When teaching Europeans, ESL tutors spend a lot of time explaining the difference between the simple past vs. present perfect and, the present perfect vs. present perfect continuous. Here are some exercises to help your students understand the difference.

Simple past vs. present perfect

The difference between these two tenses is all about the time. We use the simple past when the action occurs in a time-frame that is finished. Another way to say this is ‘closed time.’

For example: ‘Steve played tennis yesterday.’

We use the present perfect when the action occurs in a time frame that continues. Another way to say this is ‘open time.’ Note: With present perfect, usually the action is finished, but it’s the time that continues.

For example: ‘Jane has eaten an apple this week.’ Jane finished eating the apple in the past but this week continues.

Simple past vs. present perfect activity

Help your students distinguish between these two tenses, with this activity.

Step one: Explain the ‘closed time,’ ‘open time’ concept.

Step two: Ask your student to give you examples using closed time markers such as ‘yesterday’, ‘last week’, ‘last year’ and open time markers such as ‘today’, ‘this week’, ‘this year.’

Step three: Next, ask your student to imagine that it is 3pm.

Step four: You say a time marker and ask your student whether it is open time or closed time. Each time they answer, ask them to give you an example. Make the time-frame gradually smaller until you end with ’10 minutes ago.’

Time frames
Closed time Open time
Yesterday Today
Last week This week
Last month This month
Last year This year
This morning This afternoon
2pm This hour
10 minutes ago So far
  In the last few hours, days, weeks, months, years.

Step five: Finally, get your student to answer these questions using the past simple or present perfect. Then practice the other tense by saying things like: ‘And this week?’

Simple past vs. present perfect drill.
  • How many coffees did you drink yesterday? (past simple)
  • And today? (present perfect)
  • How many packages have you sent this week?
  • And last week?
  • How many emails did you write this morning?
  • And this afternoon?
  • How many people did you see yesterday?
  • And today?
  • How many times have you gone to the gym this month?
  • And last month?

Continue until your student understands the difference between the two tenses.

Present perfect vs. present perfect continuous

We use the present perfect continuous when the action starts in the past and continues to the present. For example: ‘She has been working for the company for 5 years.’

With the present perfect, the action has usually finished but in a time-frame that continues. For example: ‘I have watched two films this week.’ Watching the films happened in the past, but the week continues.
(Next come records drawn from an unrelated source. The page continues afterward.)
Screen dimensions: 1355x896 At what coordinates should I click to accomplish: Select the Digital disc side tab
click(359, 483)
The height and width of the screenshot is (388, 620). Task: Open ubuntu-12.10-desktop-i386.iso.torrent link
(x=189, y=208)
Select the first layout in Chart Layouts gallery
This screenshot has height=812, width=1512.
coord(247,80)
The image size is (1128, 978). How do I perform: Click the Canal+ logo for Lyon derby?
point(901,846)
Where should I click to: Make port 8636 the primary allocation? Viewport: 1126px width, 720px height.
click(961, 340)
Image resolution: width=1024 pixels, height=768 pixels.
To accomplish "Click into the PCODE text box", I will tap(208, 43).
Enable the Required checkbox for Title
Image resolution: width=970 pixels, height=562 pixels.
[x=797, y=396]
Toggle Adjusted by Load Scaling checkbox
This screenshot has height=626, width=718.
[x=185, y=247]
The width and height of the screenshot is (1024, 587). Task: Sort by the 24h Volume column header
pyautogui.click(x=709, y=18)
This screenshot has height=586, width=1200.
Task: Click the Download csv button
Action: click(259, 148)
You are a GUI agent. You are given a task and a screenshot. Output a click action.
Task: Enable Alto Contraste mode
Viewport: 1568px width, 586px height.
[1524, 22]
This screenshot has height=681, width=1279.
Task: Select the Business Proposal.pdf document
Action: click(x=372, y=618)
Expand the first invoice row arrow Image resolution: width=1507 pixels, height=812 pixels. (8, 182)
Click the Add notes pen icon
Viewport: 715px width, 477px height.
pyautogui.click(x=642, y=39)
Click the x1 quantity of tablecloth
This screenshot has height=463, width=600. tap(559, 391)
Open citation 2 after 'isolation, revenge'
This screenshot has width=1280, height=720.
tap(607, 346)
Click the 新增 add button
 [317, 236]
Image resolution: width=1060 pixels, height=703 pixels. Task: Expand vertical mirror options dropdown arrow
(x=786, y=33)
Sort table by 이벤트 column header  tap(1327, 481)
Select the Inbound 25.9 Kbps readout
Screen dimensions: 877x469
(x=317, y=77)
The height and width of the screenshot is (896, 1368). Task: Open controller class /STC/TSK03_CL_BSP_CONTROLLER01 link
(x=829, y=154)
However, state verbs such as, ‘to have’ for possession and ‘to know,’ cannot usually be put into continuous tense. Therefore, we use the present perfect if the action continues and not the present perfect continuous.

For example: ‘I have known John for 10 years’, not, ‘I have been knowing John for 10 years’ or ‘how long have you had that pen?’ not, ‘how long have you been having that pen.’

Common state verbs are:

Opinions: To love, to like, to have, to think (as in opinion), to believe, to prefer, to appear, to seem, to suppose.

Descriptions of things: To belong, to contain, to exist, to consist, to be + adjective.

Also: To know, to understand, to have (as in possession), to remember.

State verbs that double as action verbs

Some verbs, however, can be either an action or a state as they have two meanings. These are:

Think: Is a state when it is an opinion; ‘She thinks France is a lovely country’ and an action when speaking about ideas; ‘He is thinking about going on holiday.’

Have: Is a state when it talks about a possession; ‘He has a car’ and an action when talking about ‘having food’ or ‘having a good time.’

Remember: Is a state when talking tasks; ‘Remember to turn off the light’ and an action when talking about memories; ‘He sat on the porch, remembering his Grandfather.’ This is mainly used in literature.

Homework: present perfect vs. present perfect continuous activity

Help your students understand when to use the present perfect and when to use the present perfect continuous, with this exercise for homework.

Copy of the present perfect vs. present perfect continuous activity

Melissa and John (1. to be married) for 10 years. Melissa (2. work) for her company for 10 years. She has also (3. study) for her MBA for the last two years.

John owns a furniture company. He (4. have) his company for 5 years. This week John (5. sell) 10 dining tables and 5 sofas.

Melissa and John (6. live) in their apartment for 8 years. They live next door to a young couple. They (7. known) their neighbours for three years. John likes home improvement. He (8. paint) the terrace for two weeks. It is a large terrace and he (9. use) two pots of paint already.

Melissa and John are looking after a friend’s dog called Sam. Sam (10. have) a long walk today and so he is happy. He (11. stay) with Melissa and John for quite a long time – over two weeks already.

Melissa and John don’t mind. They (12. enjoy) the company. Sam likes to watch the wildlife in the garden. He (13. chase) three cats around the garden so far.


1 have been married, 2. has been working, 3. has been studying, 4. has had, 5. has sold, 6. have been living, 7. have known, 8. has been painting, 9. has used, 10. has had, 11. has been staying, 12. have been enjoying, 13. has chased.